The theory of the academy and textbooks serve their purpose as the base of an officer’s knowledge, but next comes the application of those theories and techniques in the real world. Suddenly that officer is faced with an incident that requires them to immediately act and to apply their training in a reasonable and lawful manner. I have also learned to police through my experiences and through those of my senior partners—one who has been on the job 47 years (he started in 1967) and others who also spent more than 30 years on the line; as well as well as through visionary and stand up leaders. As a whole, and to better serve society, the police—the watchmen and guardians of society— learn from their best practices as well as from their failures.

Times, laws, experiences, and policing change, but the ultimate mission of maintaining the peace never does. The peace that is maintained and enforced is not a peace mandated through laws created or legislated by the police, but rather it is the peace created and mandated through laws made by elected officials and voted on by the electorate of that jurisdiction and enforced through the police.

Evil exists, it causes people of all race, creed and color to commit the evil, horrendous crimes that they do—society cannot forget or choose to ignore this because it is what the police face every day. No police officer elects to go to work every day, to abuse or to pick on a race, creed or person of a color that is different than theirs!

Rather than place the fear of the police into children by telling them that if they don’t behave that the police are going to come and get them, or that the police are the enemy; instead, let us promote the value and importance of the service that the police provide to society. Promoting negative expectations and fear towards the police ultimately affects the behavior, expectations, and outlook of individuals brought up in that manner— ultimately becoming self-fulfilling prophecy when something “goes wrong".

I refer to policing as a calling, the ultimate calling, and hopefully this aids the civilian to better understand why. Nowhere, I say again –nowhere—else does one go to their job and on a daily basis, strap on body armor and carry a gun. All with the knowledge, that today may be the day that they don’t go home? Police officers do this every day, sometimes for a career of 20 or more years. This translates, to an average of five-thousand work days and forty-thousand work hours of wearing body armor and carrying a gun, only to suffer some form of Post traumatic stress disorder at the end of their career, that is if they make though to the end.

If you want to come to this line only to make a paycheck, then this is not for you, because that is but a small byproduct for the sacrifices that you will make. Those who have held the line know deep down inside, that they were—called—to do this, to serve their community, to sacrifice for the greater good of society. If you are on this line, then you better live the calling, stop to talk and interact with your community, arrest those that need to be arrested, and serve and raise up those who need your help—those who are in fear, those who are abused, those who are victimized. And, do so with honor!

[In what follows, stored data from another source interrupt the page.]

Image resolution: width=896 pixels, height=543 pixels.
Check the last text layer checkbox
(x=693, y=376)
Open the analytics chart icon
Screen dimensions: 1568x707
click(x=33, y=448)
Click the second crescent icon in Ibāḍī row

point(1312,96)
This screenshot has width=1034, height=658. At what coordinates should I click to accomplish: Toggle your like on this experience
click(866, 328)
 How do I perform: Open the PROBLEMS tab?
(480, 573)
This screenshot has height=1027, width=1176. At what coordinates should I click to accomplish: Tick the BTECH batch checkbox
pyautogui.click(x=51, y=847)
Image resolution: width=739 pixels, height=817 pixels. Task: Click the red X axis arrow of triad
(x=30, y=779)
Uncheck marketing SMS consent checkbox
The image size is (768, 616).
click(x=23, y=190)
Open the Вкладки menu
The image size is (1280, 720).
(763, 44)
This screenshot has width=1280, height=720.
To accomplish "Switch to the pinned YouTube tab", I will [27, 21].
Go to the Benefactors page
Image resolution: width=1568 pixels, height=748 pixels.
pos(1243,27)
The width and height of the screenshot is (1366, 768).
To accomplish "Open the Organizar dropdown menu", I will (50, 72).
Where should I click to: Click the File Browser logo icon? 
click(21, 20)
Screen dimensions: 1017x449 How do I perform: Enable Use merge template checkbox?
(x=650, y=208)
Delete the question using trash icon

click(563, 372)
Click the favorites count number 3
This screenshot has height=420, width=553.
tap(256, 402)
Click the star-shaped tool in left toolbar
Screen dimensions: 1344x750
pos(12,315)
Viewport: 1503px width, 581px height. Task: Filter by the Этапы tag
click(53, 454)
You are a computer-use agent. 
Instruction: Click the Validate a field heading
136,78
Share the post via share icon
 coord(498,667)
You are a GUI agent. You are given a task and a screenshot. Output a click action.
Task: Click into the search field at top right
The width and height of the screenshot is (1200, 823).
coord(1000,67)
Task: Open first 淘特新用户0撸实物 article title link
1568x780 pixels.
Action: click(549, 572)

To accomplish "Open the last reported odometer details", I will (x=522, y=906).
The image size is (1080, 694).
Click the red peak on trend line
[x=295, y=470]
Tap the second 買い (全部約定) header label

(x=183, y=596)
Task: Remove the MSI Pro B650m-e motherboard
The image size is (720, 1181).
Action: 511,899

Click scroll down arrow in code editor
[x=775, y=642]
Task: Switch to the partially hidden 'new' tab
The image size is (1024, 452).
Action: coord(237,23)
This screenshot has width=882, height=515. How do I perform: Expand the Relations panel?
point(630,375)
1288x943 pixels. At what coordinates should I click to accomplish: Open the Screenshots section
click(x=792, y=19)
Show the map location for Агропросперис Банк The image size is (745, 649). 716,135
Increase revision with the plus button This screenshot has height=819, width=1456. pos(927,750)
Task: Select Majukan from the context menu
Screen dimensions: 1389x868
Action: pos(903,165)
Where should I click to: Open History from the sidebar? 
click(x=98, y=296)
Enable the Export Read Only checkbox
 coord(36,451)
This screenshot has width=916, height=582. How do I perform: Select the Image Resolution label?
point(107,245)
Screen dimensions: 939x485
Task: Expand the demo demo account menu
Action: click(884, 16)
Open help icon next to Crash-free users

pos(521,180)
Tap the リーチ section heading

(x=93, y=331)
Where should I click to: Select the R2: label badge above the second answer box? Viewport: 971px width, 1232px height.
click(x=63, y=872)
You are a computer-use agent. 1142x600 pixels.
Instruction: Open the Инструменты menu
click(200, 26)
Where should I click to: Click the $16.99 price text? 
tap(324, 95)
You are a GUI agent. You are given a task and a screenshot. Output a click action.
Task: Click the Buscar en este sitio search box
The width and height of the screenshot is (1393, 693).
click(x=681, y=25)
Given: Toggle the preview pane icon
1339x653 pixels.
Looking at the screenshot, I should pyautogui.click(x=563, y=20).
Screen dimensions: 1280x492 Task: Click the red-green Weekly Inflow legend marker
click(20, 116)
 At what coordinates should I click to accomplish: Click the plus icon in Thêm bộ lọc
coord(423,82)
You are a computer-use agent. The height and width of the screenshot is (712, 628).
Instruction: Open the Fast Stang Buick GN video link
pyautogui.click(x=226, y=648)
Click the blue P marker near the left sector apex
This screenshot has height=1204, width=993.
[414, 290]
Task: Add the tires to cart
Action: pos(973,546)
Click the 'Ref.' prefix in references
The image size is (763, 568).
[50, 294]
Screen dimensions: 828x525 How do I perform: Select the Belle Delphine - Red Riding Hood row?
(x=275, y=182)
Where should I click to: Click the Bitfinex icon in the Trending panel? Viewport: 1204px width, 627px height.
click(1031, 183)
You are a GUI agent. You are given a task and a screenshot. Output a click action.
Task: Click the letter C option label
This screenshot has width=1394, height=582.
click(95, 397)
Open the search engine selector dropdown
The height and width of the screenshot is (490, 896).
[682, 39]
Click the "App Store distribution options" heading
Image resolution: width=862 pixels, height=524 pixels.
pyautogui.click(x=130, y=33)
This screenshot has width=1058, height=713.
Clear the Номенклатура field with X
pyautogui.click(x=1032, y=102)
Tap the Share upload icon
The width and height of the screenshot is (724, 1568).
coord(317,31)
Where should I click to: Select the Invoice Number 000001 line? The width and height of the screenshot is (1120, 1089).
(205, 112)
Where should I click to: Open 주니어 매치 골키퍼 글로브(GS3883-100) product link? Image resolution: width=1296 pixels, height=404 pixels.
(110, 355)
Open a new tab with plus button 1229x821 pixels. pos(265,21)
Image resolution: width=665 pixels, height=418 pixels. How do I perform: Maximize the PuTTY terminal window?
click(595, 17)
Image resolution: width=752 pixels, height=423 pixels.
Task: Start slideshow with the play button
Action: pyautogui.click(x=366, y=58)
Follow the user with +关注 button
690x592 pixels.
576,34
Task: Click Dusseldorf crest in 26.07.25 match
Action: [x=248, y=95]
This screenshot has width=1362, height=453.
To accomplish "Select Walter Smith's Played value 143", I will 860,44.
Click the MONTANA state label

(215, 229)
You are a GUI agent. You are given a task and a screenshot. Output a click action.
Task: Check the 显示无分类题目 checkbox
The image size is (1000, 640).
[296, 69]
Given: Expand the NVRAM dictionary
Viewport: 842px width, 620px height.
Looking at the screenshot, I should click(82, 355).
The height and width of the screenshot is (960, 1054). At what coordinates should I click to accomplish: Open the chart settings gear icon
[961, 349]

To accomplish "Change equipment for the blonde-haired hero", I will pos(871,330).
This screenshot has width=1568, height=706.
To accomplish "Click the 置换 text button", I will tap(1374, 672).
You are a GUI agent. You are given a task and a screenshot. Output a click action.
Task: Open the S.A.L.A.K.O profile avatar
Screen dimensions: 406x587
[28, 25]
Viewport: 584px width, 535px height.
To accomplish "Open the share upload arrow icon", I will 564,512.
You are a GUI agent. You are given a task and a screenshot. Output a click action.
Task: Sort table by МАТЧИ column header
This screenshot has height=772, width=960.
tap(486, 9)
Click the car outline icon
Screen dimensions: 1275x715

About the Author: Lawrence Lujan is a decorated field operations and training sergeant with over 24 years of service to the El Paso, Texas Police Department. A longtime member of the EPPD SWAT team, he was a key player as team leader, operator, firearms instructor and tactics instructor. Operationally, he has participated in high-risk warrant execution, raid planning, barricaded suspects and incident command. He presents passionate instruction and has international teaching experience. Lawrence brings a very unique set of leadership, firearms and operational skills to the law enforcement arena.